Talvez a história de Gerbert de Aurillac, mais tarde o Papa Silvestre II, curiosamente o primeiro Papa do segundo milénio, seja algo que VPV deva ler. Numa altura em que a razão não abundava de todo na tal Europa “racional desde o início”, muitos cristãos europeus seus contemporâneos pensavam que ele era um emissário de Satã. Um senhor muito interessante, Gerbert estudou em Barcelona, mas também nas cidades Muçulmanas de Córdova e Sevilha. Foi ele quem introduziu ou disseminou na Europa uma série de ideias e tecnologias árabes (os tais que em em 15 séculos não produziram nada) como o ábaco, os numerais árabes, o astrolábio, etc. Interessante que a sua racionalidade (importada em grande medida do Mundo árabe) talvez tenha estado na origem do mito que teria um pacto com um demónio. A irracionalidade dá voltas estranhas, ou não fosse este o mundo zen do yin-yang.

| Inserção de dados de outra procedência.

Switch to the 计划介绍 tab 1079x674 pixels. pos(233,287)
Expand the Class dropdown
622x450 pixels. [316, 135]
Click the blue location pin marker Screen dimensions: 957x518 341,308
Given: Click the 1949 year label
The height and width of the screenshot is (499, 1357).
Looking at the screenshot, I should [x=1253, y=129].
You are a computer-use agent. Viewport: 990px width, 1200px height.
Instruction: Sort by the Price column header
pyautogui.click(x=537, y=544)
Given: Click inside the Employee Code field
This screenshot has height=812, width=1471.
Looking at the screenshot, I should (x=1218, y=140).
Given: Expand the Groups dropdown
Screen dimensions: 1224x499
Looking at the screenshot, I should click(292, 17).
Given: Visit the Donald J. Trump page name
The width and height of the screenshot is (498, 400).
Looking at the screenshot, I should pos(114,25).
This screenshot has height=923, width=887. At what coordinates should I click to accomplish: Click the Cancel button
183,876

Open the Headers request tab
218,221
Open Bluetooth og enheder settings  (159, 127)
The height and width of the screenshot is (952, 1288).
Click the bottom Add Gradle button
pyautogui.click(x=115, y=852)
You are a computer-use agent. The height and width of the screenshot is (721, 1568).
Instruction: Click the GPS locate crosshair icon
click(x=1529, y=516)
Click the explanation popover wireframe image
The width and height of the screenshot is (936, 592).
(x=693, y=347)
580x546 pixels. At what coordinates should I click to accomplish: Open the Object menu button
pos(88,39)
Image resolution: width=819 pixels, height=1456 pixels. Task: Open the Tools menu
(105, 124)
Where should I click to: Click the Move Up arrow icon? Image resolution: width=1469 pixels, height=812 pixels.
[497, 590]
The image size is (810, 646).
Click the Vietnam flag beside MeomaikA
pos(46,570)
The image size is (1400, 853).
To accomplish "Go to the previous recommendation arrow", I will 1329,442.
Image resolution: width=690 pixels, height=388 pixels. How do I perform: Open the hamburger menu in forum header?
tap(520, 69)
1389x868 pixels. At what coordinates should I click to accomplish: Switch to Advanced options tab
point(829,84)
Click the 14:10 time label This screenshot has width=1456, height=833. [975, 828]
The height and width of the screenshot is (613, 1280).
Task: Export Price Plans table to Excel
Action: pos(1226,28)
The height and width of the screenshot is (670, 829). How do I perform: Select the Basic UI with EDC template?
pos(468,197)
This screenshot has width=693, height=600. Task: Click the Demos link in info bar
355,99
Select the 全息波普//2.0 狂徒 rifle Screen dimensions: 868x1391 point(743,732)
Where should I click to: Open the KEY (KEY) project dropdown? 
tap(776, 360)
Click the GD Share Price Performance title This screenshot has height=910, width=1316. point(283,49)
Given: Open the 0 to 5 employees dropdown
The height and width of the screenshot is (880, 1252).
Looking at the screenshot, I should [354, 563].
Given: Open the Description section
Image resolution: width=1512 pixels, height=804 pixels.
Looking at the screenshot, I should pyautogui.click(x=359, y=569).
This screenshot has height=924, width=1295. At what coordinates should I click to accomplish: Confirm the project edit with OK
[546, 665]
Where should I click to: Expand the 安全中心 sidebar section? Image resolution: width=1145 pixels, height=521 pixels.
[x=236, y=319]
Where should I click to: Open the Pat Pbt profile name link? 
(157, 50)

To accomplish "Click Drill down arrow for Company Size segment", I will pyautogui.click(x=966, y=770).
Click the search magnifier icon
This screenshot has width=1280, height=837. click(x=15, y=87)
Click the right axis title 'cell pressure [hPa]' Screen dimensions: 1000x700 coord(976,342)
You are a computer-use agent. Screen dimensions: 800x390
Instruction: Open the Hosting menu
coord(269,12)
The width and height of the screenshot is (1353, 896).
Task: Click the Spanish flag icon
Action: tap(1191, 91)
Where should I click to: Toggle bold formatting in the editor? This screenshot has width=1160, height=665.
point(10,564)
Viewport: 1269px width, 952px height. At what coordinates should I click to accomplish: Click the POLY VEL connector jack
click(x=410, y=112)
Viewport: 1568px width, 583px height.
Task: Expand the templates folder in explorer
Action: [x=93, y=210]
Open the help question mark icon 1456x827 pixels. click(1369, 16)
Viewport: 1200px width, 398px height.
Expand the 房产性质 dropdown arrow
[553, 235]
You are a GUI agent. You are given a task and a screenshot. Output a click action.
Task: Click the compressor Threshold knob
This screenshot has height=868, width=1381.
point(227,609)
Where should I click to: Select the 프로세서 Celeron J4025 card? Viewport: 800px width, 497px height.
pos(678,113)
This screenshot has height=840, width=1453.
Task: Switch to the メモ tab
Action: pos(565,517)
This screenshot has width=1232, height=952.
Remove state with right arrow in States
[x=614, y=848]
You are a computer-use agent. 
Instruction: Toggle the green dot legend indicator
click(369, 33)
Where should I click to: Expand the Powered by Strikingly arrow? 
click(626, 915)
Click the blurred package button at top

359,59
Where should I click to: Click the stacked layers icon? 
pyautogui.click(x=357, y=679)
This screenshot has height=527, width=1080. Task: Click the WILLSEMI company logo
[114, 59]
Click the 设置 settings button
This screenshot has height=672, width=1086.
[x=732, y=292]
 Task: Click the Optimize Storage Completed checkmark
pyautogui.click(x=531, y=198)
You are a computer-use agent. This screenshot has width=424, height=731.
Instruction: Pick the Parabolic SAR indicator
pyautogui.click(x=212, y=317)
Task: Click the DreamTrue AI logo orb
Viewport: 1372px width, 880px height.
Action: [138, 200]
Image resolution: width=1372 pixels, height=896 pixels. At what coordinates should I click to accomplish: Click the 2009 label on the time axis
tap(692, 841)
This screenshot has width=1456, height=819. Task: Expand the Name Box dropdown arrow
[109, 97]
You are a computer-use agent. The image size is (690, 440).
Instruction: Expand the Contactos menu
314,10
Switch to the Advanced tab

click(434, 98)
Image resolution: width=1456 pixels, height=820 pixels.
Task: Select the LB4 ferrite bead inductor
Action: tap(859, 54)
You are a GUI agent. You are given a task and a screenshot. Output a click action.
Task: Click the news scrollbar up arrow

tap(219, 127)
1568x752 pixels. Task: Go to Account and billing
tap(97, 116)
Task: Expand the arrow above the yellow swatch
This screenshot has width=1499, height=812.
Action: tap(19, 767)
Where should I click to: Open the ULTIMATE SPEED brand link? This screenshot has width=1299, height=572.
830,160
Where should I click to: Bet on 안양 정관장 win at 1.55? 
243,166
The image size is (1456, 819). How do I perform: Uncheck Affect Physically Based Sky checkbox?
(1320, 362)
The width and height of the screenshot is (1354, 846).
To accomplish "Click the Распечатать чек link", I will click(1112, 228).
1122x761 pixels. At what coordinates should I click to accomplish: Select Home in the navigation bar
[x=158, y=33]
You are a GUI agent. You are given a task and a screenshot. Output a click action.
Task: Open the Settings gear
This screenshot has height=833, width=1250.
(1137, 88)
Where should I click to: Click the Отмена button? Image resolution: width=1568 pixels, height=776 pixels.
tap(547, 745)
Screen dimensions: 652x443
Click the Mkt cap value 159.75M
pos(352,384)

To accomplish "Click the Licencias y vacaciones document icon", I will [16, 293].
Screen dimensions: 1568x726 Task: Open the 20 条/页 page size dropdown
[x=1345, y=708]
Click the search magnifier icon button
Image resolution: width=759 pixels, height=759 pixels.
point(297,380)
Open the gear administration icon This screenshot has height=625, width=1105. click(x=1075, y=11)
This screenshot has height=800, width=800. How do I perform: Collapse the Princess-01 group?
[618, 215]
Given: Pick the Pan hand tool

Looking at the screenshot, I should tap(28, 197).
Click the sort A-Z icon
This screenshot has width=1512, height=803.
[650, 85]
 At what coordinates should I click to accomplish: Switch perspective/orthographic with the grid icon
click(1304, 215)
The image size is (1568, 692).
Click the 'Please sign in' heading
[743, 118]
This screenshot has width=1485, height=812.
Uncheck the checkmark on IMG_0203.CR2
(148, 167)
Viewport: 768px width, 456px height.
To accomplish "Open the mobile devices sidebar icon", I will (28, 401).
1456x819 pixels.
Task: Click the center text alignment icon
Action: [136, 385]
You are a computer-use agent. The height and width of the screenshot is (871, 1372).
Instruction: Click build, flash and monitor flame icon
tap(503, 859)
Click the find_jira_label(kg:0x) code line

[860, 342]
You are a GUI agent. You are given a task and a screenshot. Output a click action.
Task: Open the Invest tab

Outras contribuições de salientar são as de Muhammad ibn Musa al-Khwarizmi e Abu-Yusuf Ya’qub ibn Ishaq al-Kindi. Do nome do primeiro, descende a palavra algoritmo, e a suas contribuições para matemática, geografia e astronomia são muitas e importantes. Já o segundo, provavelmente mais conhecido pelo seu trabalho em filosofia (curiosamente sobre a relação entre razão e revelação, devendo em muito a Platão), contribuiu bastante para a análise estatística de textos (algo em que eu trabalho) com aplicações à criptografia. Um trabalho muitíssimo interessante e absolutamente original que, por via muito indirecta, contribuiu para a morte de Maria, Rainha dos escoceses, cujos ajudantes, por desconhecerem o trabalho de al-kindi, usaram um método de criptografia obsoleto (ver The Code Book de Simon Singh).
Já agora, o MacGuffin que gosta tanto de brincar com a irracionalidade do Islâmismo radical (que deve de facto ser apontada) e enaltecer qualquer movimento de Israel, porque não explica a "racionalidade" das cluster bombs lançadas no Líbano? Pelo menos Bento XVI analisa este assunto da razão e a falta dela de vários lados. De facto, eu diria que no seu discurso o maior ataque é feito aos fundamentalistas cristãos e às suas formas literais de perceber a Bíblia.